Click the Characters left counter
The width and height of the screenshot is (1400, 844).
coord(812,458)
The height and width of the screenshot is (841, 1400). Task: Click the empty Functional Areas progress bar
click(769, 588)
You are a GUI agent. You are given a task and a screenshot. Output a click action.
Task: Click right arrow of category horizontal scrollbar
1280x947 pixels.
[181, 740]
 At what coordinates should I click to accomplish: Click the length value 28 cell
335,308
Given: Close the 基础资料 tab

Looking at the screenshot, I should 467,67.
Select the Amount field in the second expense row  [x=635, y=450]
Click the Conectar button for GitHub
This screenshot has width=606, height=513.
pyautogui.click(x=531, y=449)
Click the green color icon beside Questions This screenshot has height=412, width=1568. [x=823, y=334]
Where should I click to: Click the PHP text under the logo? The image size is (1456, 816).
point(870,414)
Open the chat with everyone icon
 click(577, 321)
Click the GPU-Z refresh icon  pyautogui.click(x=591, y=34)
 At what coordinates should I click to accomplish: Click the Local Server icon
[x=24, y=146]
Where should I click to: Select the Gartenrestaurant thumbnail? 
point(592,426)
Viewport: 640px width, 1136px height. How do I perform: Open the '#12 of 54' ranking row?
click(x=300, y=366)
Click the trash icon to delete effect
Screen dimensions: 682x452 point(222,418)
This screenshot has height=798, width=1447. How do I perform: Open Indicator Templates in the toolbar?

■ **TASK DESCRIPTION**:
Extract every line from the one with "Local Server icon" down to the final line above, both included, exactly as written.

■ **TASK OUTPUT**:
 At what coordinates should I click to accomplish: Click the Local Server icon
[x=24, y=146]
Where should I click to: Select the Gartenrestaurant thumbnail? 
point(592,426)
Viewport: 640px width, 1136px height. How do I perform: Open the '#12 of 54' ranking row?
click(x=300, y=366)
Click the trash icon to delete effect
Screen dimensions: 682x452 point(222,418)
This screenshot has height=798, width=1447. How do I perform: Open Indicator Templates in the toolbar?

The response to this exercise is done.